Why am I posting about summer now? I just found this piece. Sometimes I start a blog and lose steam before it’s done. Instead of discarding the partials, I save them. Every now and then I read them all and try to figure out what point I was trying to make. It’s like a game. So here is one from September.
Years ago in Glen Ferris we had a senior couple who traveled all year long. That was notable because most of the Glen Ferris population did not. When Christmas came, the couple’s annual letter was filled with tales of visits to their children and grandchildren. They called themselves the nomadic [last name] and wrote as though none of us could wait to hear their latest gripping adventures on the road. This post will be the opposite of a holiday letter, or maybe half of one.
In June my 50th high school reunion in West Virginia was interrupted by a derecho (de-RAY-sho), a straight-line windstorm linked to severe thunderstorm activity. I’d never seen one or even heard the word, but the night of our class picnic I was returning to my hotel when the sky ahead turned brown. Broken branches and leaves blew across the road, and what looked like a giant cloud of dirt swept toward my car. In seconds I was enveloped, blinded. Swirling bits of debris ticked against the paint and glass of the car as I slowed down but kept going. Farther on, heavy rains flooded the highway. Orange construction barrels blew over and rolled into traffic. The capital city of Charleston was dark. Fortunately, my hotel had a generator, but the next day power was out all over the region and gasoline stations were shut down well into Ohio. The rest of the reunion was cancelled, and there was nothing to do but go home.
Two days earlier I had sent the manuscript for Mr. Joe: Tales from a Haunted Life, to the publisher, giving my brother Joe and me a temporary break from months of discussion and writing. I had finally cleaned my house.

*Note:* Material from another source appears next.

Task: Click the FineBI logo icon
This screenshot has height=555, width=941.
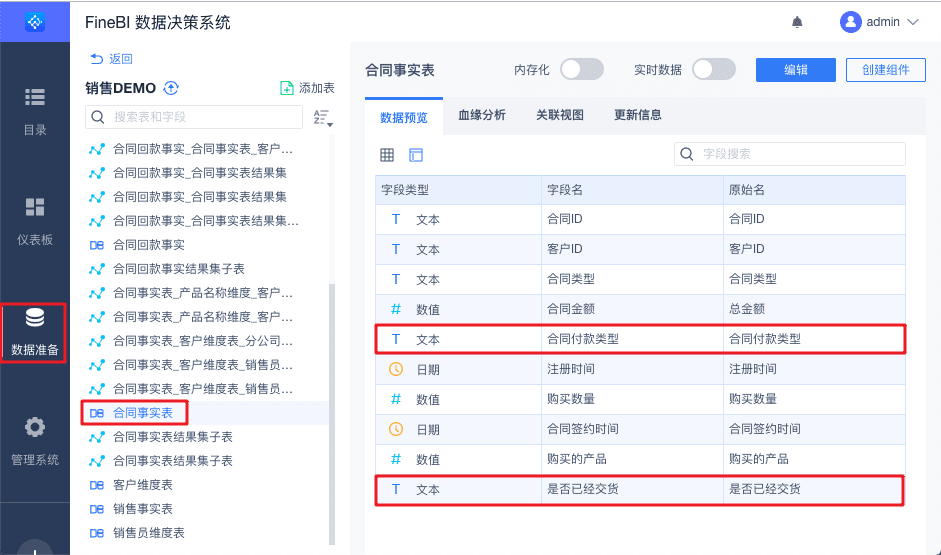Action: pyautogui.click(x=35, y=21)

In early July Greg and Annie came to visit. I love the summers because my sweet granddaughter, now nine years old, comes to stay a few days with her Cincinnati grandma. This has been our special time since Annie was two. My son’s visit was an added treat this year, though he divided his time between my house and his company’s offices in Columbus.
The sun threatened to roast us every day. With temperatures in the nineties, it was even too hot to swim. We stayed inside, and Annie watched the Disney Channel. On the 4th of July my air conditioner quit. There was no discussion, no debating the pros and cons of a replacement. The new one was installed in a hurry, and a few hours later we were back to having cool air.
On July 24 my brother had back surgery. This was Joe’s second operation to address cervical myelopathy, a disease affecting the nerves along the spine. He stayed with me for the first two weeks of his recuperation, as his movements were limited initially by a walker and for a month by a neck brace. Though he wasn’t permitted to drive for another two weeks, Joe returned home in the middle of August.
Summer always ends with my birthday, which usually occurs during Labor Day weekend. Now in Ohio our yards are covered with gorgeous fallen leaves. Mr. Joe is in production. Annie’s been back in school for months. Soon it will be time for Joe to put his little red sports car away for the winter in favor of the safer tank our mom used to drive.
Time flies, you know? I haven’t been nomadic, not since the reunion. I’m just grateful that all of my former classmates made it home safely after the storm. I’m glad my brother is on the road again after his surgery. As for Annie, she’s rocking the fourth grade.